MANA Researchers Emulate Human Memory with Atomic Inorganic Synapses

A research team at the International Center for Materials Nanoarchitectonics (MANA) have mimicked synaptic activity with the electronic behavior of a nanoscale Ag2S electrode. This is the first time key features in the neuroscience and psychology of memory by a Ag2S synapse have been demonstrated. The research is a breakthrough in artificial neural networks because the complex and interconnected nature of thought processes make neural behavior difficult to reproduce in artificial structures without software programming.

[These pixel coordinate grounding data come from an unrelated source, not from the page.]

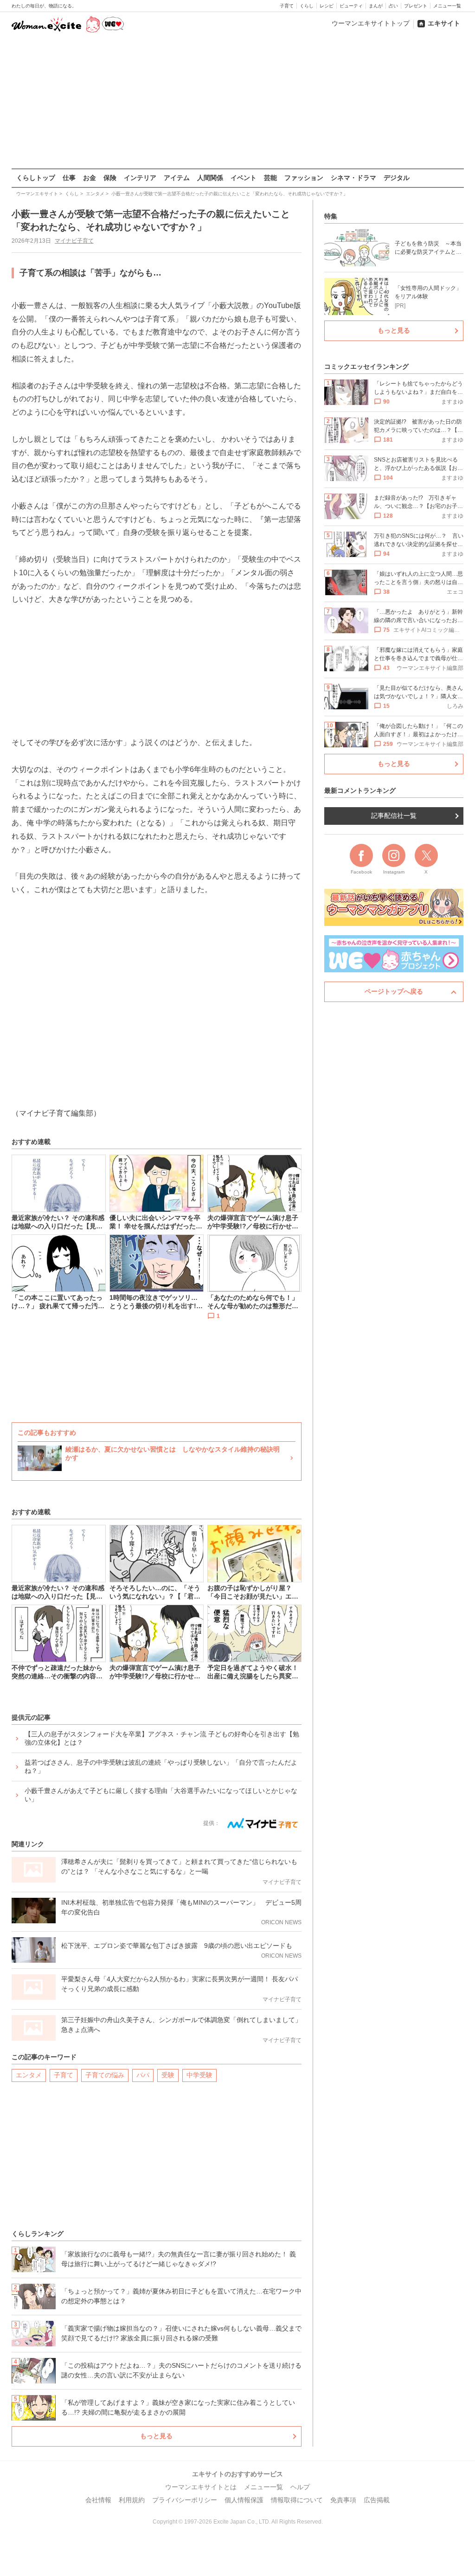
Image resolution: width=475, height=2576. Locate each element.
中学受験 (199, 2075)
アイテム (177, 177)
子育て (287, 5)
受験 (167, 2075)
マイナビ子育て (74, 241)
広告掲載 (377, 2500)
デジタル (397, 177)
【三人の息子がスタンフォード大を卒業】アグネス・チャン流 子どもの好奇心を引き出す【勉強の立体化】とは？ (162, 1738)
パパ (142, 2075)
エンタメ (29, 2075)
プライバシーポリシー (184, 2500)
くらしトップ (35, 177)
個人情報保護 (244, 2500)
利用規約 (132, 2500)
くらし (307, 5)
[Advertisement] (237, 102)
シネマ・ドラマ (353, 177)
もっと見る (156, 2436)
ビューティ (351, 5)
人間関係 (210, 177)
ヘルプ (300, 2487)
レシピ (327, 5)
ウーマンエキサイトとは (201, 2487)
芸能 (270, 177)
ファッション (303, 177)
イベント (244, 177)
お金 (89, 177)
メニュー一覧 (447, 5)
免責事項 (343, 2500)
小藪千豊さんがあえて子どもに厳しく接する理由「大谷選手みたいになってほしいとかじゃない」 (161, 1795)
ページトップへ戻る (394, 991)
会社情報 (98, 2500)
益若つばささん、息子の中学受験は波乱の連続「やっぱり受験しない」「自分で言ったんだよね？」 (161, 1766)
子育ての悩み (104, 2075)
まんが (376, 5)
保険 (109, 177)
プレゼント (415, 5)
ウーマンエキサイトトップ (371, 23)
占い (393, 5)
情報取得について (297, 2500)
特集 (330, 216)
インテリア (140, 177)
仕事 (69, 177)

An inorganic synapse showing short-term plasticity and long-term potentiality depending on input-pulse repetition time
An inorganic synapse showing short-term plasticity and long-term potentiality depending on input-pulse repetition time

Researchers at the International Center for Materials Nanoarchitectonics (MANA), Tsukuba, Japan, and the University of California observed a temporary higher-conductance state in the Ag2S system following an incident electric pulse. Repetition of the input pulse over 2-second intervals led to permanently higher conductance. These two responses mimic the short-term plasticity and long-term potentiality in biological synapses.

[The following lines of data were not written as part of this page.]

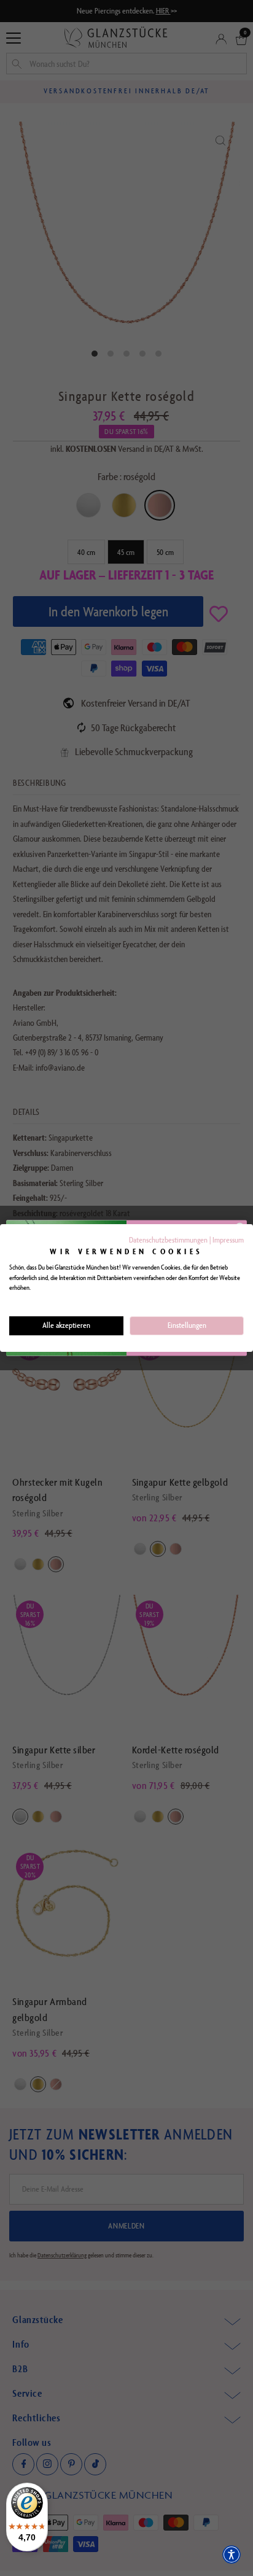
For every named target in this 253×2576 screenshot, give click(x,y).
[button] (231, 2554)
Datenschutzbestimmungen (168, 1240)
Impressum (228, 1240)
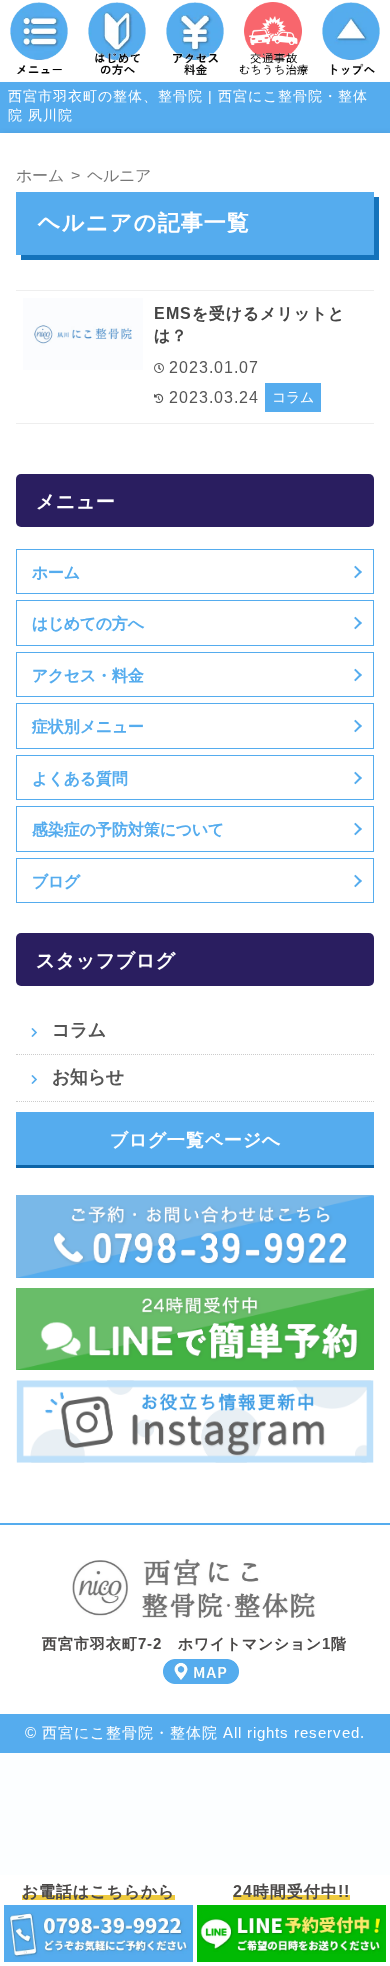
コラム (293, 397)
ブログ (56, 881)
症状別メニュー (88, 726)
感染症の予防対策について (128, 829)
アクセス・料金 (88, 675)
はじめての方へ (88, 623)
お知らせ (88, 1077)
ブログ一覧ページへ (195, 1140)
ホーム (56, 572)
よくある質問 (80, 778)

Their research was published in Nature Materials: Short-term plasticity and long-term potentiation mimicked in single inorganic synapses

Memory is believed to occur in the human brain as a result of two types of synaptic plasticity: short-term plasticity (STP) and long-term potentiation (LTP). In neuromorphic engineering, emulation of known neural behaviour has proven to be difficult to implement in software because of the highly complex interconnected nature of thought processes. Here we report the discovery of a Ag2S inorganic synapse, which emulates the synaptic functions of both STP and LTP characteristics through the use of input pulse repetition time. The structure known as an atomic switch, operating at critical voltages, stores information as STP with a spontaneous decay of conductance level in response to intermittent input stimuli, whereas frequent stimulation results in a transition to LTP. The Ag2S inorganic synapse has interesting characteristics with analogies to an individual biological synapse, and achieves dynamic memorization in a single device without the need of external preprogramming. A psychological model related to the process of memorizing and forgetting is also demonstrated using the inorganic synapses. Our Ag2S element indicates a breakthrough in mimicking synaptic behaviour essential for the further creation of artificial neural systems that emulate characteristics of human memory.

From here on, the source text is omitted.